Hi,I have IBS-D and I suspect that my daily tobacco use has something to do with it. Why I'm suspecting nicotine to be the villain here, is because sometimes when I smoke I have to run to the loo!Anybody quit smoking and got better when they threw the filthy cigs in the trash bin?


----------



## overitnow (Nov 25, 2001)

I smoked for 30 years, after 25 the D began. Even after quitting the D lasted another 5 years. It was only after I began taking a supplement designed to control platelet behavior that the D stopped. From work done by the London Hospital, it appears they discovered linkages between that same type of platelet behaviour and colon inflammation which leads to D. I know it is difficult to believe that we could have caused this by our own stupidity; but that really may be the case. I seriously believe that if you smoke and have IBS D and/or GERD, you are likely dealing with an inflammatory condition. You can deal with the D with calcium or Immodium or something like that or try to find a solution to the inflammation. what you can't do is to keep smoking and expect this to ever get better.Good luck with all of it.Mark


----------



## sup3rst4r (Feb 2, 2011)

overitnow said:


> I smoked for 30 years, after 25 the D began. Even after quitting the D lasted another 5 years. It was only after I began taking a supplement designed to control platelet behavior that the D stopped. From work done by the London Hospital, it appears they discovered linkages between that same type of platelet behaviour and colon inflammation which leads to D. I know it is difficult to believe that we could have caused this by our own stupidity; but that really may be the case. I seriously believe that if you smoke and have IBS D and/or GERD, you are likely dealing with an inflammatory condition. You can deal with the D with calcium or Immodium or something like that or try to find a solution to the inflammation. what you can't do is to keep smoking and expect this to ever get better.Good luck with all of it.Mark


Hi Mark and thank you for your reply!I have recently began drinking milk again (the last 2 weeks or so). I had been off milk for almost 5 years before this because I never liked the taste of it. I have been getting a whole lot better this last week, and maybe I can attribute that to the calcium I get from drinking milk, as you mentioned. I have not been taking any calcium pills or anything in the last years either.I will watch the easy way to quit smoking DVD I ordered a month ago tonight, and hope that will get me in the right frame of mind to quit this filthy discusting habit!What was the supplement you took?
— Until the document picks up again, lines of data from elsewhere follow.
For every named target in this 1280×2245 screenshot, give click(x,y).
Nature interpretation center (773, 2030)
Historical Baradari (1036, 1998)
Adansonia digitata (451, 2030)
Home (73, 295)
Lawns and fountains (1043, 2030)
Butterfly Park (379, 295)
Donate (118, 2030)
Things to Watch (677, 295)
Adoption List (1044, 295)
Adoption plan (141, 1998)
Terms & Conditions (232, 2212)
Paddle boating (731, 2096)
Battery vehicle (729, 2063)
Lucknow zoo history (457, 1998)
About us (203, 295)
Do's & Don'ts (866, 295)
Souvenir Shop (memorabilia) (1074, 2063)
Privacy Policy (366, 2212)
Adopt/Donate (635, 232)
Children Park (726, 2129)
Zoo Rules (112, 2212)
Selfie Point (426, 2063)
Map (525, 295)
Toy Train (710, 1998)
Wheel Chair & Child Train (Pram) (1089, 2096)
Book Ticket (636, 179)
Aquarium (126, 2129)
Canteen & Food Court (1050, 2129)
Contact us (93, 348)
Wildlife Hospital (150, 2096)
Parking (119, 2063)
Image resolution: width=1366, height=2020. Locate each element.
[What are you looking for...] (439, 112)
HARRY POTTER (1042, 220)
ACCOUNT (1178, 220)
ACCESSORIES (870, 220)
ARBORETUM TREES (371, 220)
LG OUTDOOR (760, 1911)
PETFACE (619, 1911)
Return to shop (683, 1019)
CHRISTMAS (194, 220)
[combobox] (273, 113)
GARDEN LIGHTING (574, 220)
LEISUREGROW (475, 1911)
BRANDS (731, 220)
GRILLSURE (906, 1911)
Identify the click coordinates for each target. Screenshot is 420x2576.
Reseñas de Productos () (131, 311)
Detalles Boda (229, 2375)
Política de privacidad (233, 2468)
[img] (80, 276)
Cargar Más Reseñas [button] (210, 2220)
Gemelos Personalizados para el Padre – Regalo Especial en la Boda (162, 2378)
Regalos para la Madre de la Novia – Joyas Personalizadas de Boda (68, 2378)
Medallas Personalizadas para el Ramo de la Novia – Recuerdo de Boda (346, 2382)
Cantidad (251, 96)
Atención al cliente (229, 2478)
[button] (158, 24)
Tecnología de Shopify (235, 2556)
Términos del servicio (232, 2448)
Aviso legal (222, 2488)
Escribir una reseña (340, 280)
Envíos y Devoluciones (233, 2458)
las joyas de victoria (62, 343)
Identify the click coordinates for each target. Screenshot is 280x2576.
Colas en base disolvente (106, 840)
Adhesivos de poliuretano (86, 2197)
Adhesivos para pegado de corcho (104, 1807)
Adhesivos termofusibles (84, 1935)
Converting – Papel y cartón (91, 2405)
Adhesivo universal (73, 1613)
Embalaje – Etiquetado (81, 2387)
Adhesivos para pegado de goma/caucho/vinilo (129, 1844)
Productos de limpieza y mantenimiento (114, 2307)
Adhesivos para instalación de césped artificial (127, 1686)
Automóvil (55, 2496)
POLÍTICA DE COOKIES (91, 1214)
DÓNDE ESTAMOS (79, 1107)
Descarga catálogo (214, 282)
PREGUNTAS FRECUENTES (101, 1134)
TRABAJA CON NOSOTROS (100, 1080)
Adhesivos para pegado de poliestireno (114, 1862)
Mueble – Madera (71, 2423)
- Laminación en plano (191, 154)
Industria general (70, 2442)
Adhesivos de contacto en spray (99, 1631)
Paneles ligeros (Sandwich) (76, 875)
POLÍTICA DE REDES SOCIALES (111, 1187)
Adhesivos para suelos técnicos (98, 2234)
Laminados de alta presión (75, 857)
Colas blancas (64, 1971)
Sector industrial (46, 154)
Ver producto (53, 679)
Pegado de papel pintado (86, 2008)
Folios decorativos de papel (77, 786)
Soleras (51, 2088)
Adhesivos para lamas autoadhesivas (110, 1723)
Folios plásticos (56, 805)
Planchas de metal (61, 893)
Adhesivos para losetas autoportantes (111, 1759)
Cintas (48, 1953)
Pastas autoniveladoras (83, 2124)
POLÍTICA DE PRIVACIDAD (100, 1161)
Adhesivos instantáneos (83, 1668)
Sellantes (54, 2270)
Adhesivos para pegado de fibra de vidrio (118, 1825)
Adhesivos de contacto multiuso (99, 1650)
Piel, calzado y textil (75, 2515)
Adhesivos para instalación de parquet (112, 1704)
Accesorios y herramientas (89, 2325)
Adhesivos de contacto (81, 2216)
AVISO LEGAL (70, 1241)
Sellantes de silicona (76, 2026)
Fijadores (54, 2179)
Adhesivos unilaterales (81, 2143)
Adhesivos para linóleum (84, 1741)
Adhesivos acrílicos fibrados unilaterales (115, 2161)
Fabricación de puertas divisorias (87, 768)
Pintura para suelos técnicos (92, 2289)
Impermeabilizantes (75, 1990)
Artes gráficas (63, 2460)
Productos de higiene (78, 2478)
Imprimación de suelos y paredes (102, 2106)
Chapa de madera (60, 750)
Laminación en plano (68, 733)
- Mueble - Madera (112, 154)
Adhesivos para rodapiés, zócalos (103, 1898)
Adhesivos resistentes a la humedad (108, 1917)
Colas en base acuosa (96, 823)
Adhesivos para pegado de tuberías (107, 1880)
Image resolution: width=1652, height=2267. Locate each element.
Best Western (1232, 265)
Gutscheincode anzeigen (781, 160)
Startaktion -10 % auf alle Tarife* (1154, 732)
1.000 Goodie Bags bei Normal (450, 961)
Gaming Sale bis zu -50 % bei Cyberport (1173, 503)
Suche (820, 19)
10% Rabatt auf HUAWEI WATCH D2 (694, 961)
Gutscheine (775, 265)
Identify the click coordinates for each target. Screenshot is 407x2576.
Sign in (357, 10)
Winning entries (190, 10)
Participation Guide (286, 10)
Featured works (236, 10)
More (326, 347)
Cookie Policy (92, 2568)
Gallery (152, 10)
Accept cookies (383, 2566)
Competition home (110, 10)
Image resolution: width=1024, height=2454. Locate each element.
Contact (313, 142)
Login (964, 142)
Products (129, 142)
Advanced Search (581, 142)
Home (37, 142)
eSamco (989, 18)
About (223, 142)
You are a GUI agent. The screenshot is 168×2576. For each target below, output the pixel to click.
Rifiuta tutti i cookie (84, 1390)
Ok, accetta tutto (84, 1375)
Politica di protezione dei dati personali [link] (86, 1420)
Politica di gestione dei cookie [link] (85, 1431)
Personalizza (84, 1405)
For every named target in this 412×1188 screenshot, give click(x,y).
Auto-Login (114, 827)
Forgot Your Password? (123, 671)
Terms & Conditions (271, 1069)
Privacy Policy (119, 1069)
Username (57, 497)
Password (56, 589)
And how long after you began taking it did you get better?BR,Björn


----------



## overitnow (Nov 25, 2001)

I use something called Provex CV, not available in Sweden. It took 6 weeks to eliminate the GERD and a good year to reverse the D, although there were changes along the way. What has been especially encouraging is that once this took effect, the bowel problems receded to little more than a irritation no matter what I ate, and have continued to improve as the years go by.Good luck with the smoking. it is the first big step in getting your health back under your control.Mark


----------



## PD85 (Aug 19, 2010)

When I quit smoking it made everything worse. While I was smoking I could just smoke a cig and then walk to the bathroom and go. So I had a rhythm and a routine. I also became mildly depressed after stopping. So for me it wasn't a positive to quit in those regards.


----------



## sup3rst4r (Feb 2, 2011)

PD85 said:


> When I quit smoking it made everything worse. While I was smoking I could just smoke a cig and then walk to the bathroom and go. So I had a rhythm and a routine. I also became mildly depressed after stopping. So for me it wasn't a positive to quit in those regards.


You are constipated now or what do you mean?


----------



## sup3rst4r (Feb 2, 2011)

overitnow said:


> I use something called Provex CV, not available in Sweden. It took 6 weeks to eliminate the GERD and a good year to reverse the D, although there were changes along the way. What has been especially encouraging is that once this took effect, the bowel problems receded to little more than a irritation no matter what I ate, and have continued to improve as the years go by.Good luck with the smoking. it is the first big step in getting your health back under your control.Mark


Hmmm.. did you take the Provex CV for the entire year? Or are you still taking it?I think I know where I can order Provex CV to Finland.. I'm not from sweden, although I have a swedish name Anything else that is like Provex CV I can try if I can't get it delivered here?


----------



## PD85 (Aug 19, 2010)

sup3rst4r said:


> You are constipated now or what do you mean?


No I am still IBS-D with occasional IBS-A. What I mean is that now I don't know when I'm going to go some of the time. It's a waiting game that drives me crazy. When I smoked I know I would always have to go after each of my first few morning cigs. It was nice having that routine.But actually, I was still in my infancy of IBS when I quit smoking and I had an extremely limited understanding of what it is. Back then I also was more IBS-A than IBS-D. So all of my experiences with quitting smoking could be confounded by other variables.


----------



## sup3rst4r (Feb 2, 2011)

PD85 said:


> No I am still IBS-D with occasional IBS-A. What I mean is that now I don't know when I'm going to go some of the time. It's a waiting game that drives me crazy. When I smoked I know I would always have to go after each of my first few morning cigs. It was nice having that routine.But actually, I was still in my infancy of IBS when I quit smoking and I had an extremely limited understanding of what it is. Back then I also was more IBS-A than IBS-D. So all of my experiences with quitting smoking could be confounded by other variables.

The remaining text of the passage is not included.